Problem requirements:
Your answer should be every line with the word "will", copied from the data below.
****
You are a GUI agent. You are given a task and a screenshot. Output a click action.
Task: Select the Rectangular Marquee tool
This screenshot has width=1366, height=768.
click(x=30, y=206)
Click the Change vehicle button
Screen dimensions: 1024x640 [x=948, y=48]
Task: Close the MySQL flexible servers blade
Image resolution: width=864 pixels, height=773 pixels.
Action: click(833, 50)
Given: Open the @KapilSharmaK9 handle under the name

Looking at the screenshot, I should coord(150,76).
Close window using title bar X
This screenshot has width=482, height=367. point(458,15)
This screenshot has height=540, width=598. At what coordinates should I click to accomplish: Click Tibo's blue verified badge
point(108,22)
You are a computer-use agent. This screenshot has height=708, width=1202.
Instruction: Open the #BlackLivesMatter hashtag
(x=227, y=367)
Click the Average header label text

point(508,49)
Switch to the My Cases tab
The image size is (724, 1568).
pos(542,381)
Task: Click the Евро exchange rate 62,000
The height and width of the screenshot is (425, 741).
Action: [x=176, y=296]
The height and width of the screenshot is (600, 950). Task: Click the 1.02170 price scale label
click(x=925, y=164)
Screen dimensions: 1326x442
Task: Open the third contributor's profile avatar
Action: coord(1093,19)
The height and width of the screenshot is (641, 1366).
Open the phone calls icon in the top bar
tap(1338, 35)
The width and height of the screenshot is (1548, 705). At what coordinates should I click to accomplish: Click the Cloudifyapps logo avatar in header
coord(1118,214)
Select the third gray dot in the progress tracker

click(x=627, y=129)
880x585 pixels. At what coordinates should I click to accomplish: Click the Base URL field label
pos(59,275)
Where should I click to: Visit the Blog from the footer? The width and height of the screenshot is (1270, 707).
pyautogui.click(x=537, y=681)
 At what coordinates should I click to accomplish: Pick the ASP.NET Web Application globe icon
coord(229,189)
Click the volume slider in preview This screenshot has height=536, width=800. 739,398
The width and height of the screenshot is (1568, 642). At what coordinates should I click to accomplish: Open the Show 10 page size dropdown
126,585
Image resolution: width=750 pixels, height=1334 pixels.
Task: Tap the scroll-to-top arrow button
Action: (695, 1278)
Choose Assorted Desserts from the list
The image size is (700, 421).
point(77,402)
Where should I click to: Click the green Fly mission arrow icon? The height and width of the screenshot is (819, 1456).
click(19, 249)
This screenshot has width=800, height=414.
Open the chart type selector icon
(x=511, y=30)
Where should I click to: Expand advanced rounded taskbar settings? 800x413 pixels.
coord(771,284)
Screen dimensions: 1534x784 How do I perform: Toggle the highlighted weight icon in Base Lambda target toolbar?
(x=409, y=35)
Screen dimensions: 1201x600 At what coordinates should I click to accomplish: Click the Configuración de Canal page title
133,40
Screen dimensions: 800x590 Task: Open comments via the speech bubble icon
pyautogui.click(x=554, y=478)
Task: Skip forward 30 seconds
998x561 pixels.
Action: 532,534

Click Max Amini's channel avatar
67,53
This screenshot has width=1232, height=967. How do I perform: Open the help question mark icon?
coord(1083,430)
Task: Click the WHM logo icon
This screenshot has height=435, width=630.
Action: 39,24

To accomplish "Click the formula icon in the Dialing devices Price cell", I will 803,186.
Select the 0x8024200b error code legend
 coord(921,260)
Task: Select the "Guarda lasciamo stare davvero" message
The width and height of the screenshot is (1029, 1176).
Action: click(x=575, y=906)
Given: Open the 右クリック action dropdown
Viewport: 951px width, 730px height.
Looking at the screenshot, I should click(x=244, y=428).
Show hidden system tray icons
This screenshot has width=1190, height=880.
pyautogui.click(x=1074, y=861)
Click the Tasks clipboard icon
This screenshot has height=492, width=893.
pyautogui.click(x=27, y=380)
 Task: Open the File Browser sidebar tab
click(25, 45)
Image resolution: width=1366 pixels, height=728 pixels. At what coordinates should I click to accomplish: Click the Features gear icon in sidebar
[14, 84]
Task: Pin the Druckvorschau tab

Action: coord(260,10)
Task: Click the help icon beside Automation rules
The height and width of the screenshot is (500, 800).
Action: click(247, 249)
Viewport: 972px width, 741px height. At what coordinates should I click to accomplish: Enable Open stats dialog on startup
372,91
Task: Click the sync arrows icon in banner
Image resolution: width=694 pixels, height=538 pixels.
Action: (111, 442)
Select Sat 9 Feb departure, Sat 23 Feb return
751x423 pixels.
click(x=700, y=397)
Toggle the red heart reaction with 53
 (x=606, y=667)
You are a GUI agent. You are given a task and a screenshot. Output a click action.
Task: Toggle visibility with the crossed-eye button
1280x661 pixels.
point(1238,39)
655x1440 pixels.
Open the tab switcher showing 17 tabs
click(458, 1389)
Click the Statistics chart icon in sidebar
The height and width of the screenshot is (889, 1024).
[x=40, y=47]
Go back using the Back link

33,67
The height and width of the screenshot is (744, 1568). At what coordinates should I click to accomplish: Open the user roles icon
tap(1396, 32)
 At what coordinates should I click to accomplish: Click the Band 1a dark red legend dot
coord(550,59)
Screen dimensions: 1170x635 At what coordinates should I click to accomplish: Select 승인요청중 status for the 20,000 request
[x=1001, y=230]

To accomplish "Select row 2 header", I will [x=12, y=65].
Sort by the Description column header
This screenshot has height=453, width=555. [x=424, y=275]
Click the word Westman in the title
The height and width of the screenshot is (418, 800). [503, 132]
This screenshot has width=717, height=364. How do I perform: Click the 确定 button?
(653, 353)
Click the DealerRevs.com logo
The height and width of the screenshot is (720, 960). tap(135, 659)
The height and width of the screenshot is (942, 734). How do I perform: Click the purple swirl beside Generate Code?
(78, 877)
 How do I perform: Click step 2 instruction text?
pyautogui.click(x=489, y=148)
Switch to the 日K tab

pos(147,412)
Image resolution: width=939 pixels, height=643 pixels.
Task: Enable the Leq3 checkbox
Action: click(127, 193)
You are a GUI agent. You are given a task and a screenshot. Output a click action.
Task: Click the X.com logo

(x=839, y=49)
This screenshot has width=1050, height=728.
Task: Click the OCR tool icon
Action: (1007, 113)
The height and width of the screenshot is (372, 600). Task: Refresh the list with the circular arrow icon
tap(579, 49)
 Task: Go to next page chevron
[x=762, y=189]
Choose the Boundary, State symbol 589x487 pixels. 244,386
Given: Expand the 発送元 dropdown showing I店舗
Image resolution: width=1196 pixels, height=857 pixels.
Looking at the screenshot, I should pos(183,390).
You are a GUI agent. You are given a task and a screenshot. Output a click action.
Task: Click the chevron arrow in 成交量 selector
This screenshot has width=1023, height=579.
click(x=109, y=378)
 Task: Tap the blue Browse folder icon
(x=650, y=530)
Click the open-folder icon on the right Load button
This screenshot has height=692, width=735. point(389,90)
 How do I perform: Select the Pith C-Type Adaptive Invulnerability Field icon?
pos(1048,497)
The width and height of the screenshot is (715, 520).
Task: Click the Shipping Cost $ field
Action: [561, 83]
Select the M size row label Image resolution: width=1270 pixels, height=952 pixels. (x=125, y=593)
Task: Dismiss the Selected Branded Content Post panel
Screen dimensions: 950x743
****
Task answer:
To accomplish "Click the formula icon in the Dialing devices Price cell", I will 803,186.
To accomplish "Select row 2 header", I will [x=12, y=65].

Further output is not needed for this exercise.